Problema a resolver: Prolonga el comentario sobre el evangelio de la vid y los sarmientos a partir de su última frase.

Texto proporcionado:
════════

"Hago todos los días mi "ratito" de oración: ¡si no fuera por eso!" (Camino, 106)

5 de mayo de 2021

Vida cristiana

 


Evangelio (Jn 15, 1-18)

“Yo soy la vid verdadera y mi Padre es el labrador. Todo sarmiento que en mí no da fruto lo corta, y todo el que da fruto lo poda para que dé más fruto. Vosotros ya estáis limpios por la palabra que os he hablado. Permaneced en mí y yo en vosotros. Como el sarmiento no puede dar fruto por sí mismo si no permanece en la vid, así tampoco vosotros si no permanecéis en mí. Yo soy la vid, vosotros los sarmientos. El que permanece en mí y yo en él, ése da mucho fruto, porque sin mí no podéis hacer nada. Si alguno no permanece en mí es arrojado fuera, como los sarmientos, y se seca; luego los recogen, los arrojan al fuego y arden. Si permanecéis en mí y mis palabras permanecen en vosotros, pedid lo que queráis y se os concederá. En esto es glorificado mi Padre, en que deis mucho fruto y seáis discípulos míos”.


Comentario

Comencemos por el final: “en esto es glorificado mi Padre: en que deis mucho fruto y seáis discípulos míos”.

La gloria de todo un Dios, Omnipotente, Omnisciente, Eterno, es que unas pobres criaturas den fruto. Suena descabellado, pero lo dijo Dios mismo.

Esto es así porque Dios es Padre. Es más: de Él procede toda paternidad (cfr. Efesios 3, 15).

No olvidemos nunca que la paternidad de Dios no es una metáfora que utilizamos para explicar su forma de actuar, acudiendo a una palabra humana que nos evoca ternura y protección. Es exactamente al revés: la paternidad es una palabra divina que nosotros hemos decidido utilizar para denominar también a nuestros progenitores.

De ese modo, entendemos que la gloria del Padre es que demos mucho fruto: para un padre no hay mayor anhelo ni mayor orgullo que la fecundidad de sus hijos. Verlos crecer, cumplir sus sueños, acometer proyectos, dejar una huella. A los padres y madres se les llena el pecho y la boca de orgullo cuando hablan de los logros de sus hijos.

════════

Registros de datos almacenados
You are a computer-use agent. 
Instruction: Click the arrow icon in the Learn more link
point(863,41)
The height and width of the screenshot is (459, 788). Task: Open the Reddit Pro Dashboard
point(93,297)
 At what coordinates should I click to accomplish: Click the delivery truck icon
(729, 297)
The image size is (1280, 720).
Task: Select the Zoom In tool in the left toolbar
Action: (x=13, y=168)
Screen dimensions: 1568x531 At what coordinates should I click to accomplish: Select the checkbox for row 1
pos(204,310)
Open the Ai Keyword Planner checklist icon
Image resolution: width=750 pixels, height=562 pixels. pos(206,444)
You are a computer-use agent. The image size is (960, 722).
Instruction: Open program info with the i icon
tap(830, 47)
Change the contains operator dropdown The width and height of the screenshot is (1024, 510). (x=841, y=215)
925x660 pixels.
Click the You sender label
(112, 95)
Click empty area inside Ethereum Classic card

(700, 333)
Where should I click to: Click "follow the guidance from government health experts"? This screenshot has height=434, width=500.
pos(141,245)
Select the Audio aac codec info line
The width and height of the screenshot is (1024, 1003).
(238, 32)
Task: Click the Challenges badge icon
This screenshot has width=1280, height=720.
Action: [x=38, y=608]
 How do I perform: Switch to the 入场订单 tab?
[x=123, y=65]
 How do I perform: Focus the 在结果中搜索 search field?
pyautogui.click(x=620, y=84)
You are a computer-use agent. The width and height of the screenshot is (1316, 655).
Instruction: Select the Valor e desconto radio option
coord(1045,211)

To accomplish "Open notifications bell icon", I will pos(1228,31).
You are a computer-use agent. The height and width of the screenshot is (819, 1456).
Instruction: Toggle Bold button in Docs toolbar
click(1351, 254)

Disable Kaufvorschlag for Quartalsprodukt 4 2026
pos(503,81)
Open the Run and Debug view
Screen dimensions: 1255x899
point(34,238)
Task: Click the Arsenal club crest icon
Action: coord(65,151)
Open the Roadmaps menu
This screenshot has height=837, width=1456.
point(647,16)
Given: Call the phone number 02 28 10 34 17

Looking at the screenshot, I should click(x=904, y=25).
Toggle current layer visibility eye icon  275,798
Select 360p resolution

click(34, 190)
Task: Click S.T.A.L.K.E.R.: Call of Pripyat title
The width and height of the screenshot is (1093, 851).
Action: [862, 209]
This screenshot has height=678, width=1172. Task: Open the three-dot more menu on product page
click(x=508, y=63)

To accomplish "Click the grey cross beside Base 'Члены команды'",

════════

La respuesta:
Pues nuevamente hemos de decir que eso no es más que una imagen de lo que le sucede a Dios: utilizando nuestro pobre lenguaje humano, podemos afirmar que el Padre Eterno tiene el pecho henchido de regocijo cada vez que piensa en nosotros. Es el labrador que se empeña por todos los medios para ver fructificar su campo: “¿Qué más se puede hacer por mi viña, que no haya hecho yo?” (Isaías 5, 4).

Pero dar fruto tiene una condición ineludible: reconocer en Cristo a la vid y estar unidos a Él. Que nuestros pensamientos, que nuestros anhelos, que nuestros miedos, que toda nuestra vida pasen por su Corazón. Que no haya ni un acierto ni un fallo que no pasemos por el crisol de su Amor. Que no haya en nuestra intención ni el más mínimo atisbo de vanagloria. Que Jesús, Alfa y Omega, no solo sea el fin de nuestras acciones, sino también el principio.

¿Cómo vivir así? La respuesta es clara: con la intervención del Espíritu Santo. Su misión es moldear en nosotros la imagen de Cristo, que es el Hijo Amado en quien se regocija plenamente el Padre. Ese es el sentido de nuestra vida: que Dios Padre, al mirarnos, vea a Jesús. Pero eso requiere saber que a todo el que da fruto, lo poda para que dé más fruto. Ser discípulo de Cristo implica compartir su destino: en nuestro caso, abrazando la Cruz en las modestas ocasiones que nos ofrece la vida ordinaria.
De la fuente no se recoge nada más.